His work tries to portray the precariousness of the immigrant's situation, as they frequently move from one location to another—for job or study—and are denied a secure life. However, it also addresses the experience of immigrants during the pandemic. “We all experienced the pandemic in the United States... but we all also experienced the pandemic quite differently,” he says. Many of them became stranded as a result of the travel ban or the delay and suspension of visa processing.

Conceptually, Residence Aliens demonstrates the complexities of such situations, emphasizing the paradox of living in a precarious state. The photographic medium emphasizes this ambiguity. “You see a window, but then realize it's a photograph of a window: It speaks to the evanesces of something so very tangible, or that at least it should be, and it is for some people. But not for everybody.” That expressed the challenge of living with dignity, finding a place to call home while knowing it is just temporary.

The pandemic widened this chasm: As much as we all lived for months alone in the solitude of our homes, shielded from the outside world as an unknown virus raged, the precarity of a temporary leased property exacerbated the bleakness of a dangerous situation for others. Similarly, the pandemic created an illusion of reality: “You may think, ‘Oh, I have all the freedom,’ but you still have to lockdown in your apartment, looking through the window, imagining you’re free outside. However, you cannot actually move at all.” He wanted to delve deeper into that impasse and contradiction since it relates to the nature of photography.

He also addressed the sense of “disorientation.” Taking into account the experiences of immigrants and marginalized groups, a space or a country is not always “designed” for them. “You constantly have to adjust your own expectations, your own behavior, in order to fit in the so-called ‘norms’.” Xu's method replicated that sense of disorientation by layering pictures within a tridimensional realm to confuse and challenge viewers. Some images are hung from the ceiling, some are affixed on the walls, while still more are pinned to the door or put on the floor. The act of layering signals that these images are constructed, deliberate choices by the photographer, who, as Xu does in Resident Aliens, “wants to remind of the construction of the image, the construction of the identity, the construction of narratives.”
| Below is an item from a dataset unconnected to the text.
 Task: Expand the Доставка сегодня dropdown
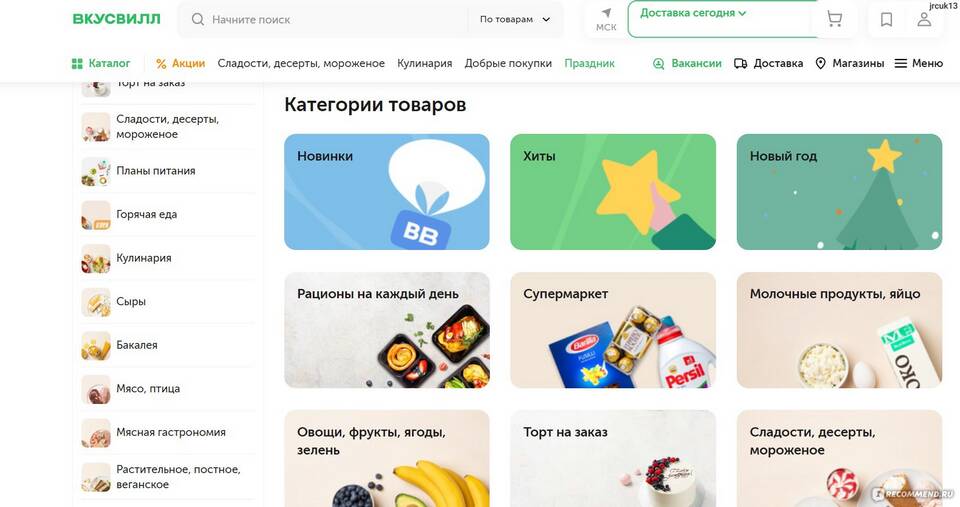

The viewer is challenged to consider how our identity is a construct that is influenced by the pictures we see around us. His purpose is to have the audience consider how to comprehend identity in context rather than thinking about identity as a fixed concept. The photo titles, in part, bear witness to this idea of identity and identification: The titles include the initials of the subjects’ names, the date they first came in the United States, and the date of the photo installation in their homes. That's an allusion to the bureaucracy of immigration paperwork, with each case assigned a number. “When you send your paperwork, you are just a case number to the immigration officer. How do you prove you are a morally good, trustworthy person, to temporarily study or permanently stay here?”

Photographs, in some ways, can play a similar role in mystification. Is it what we see what really is? The act of showing and corroborating people's personal relationships exemplifies this, with images serving as a “farce” of people's experiences.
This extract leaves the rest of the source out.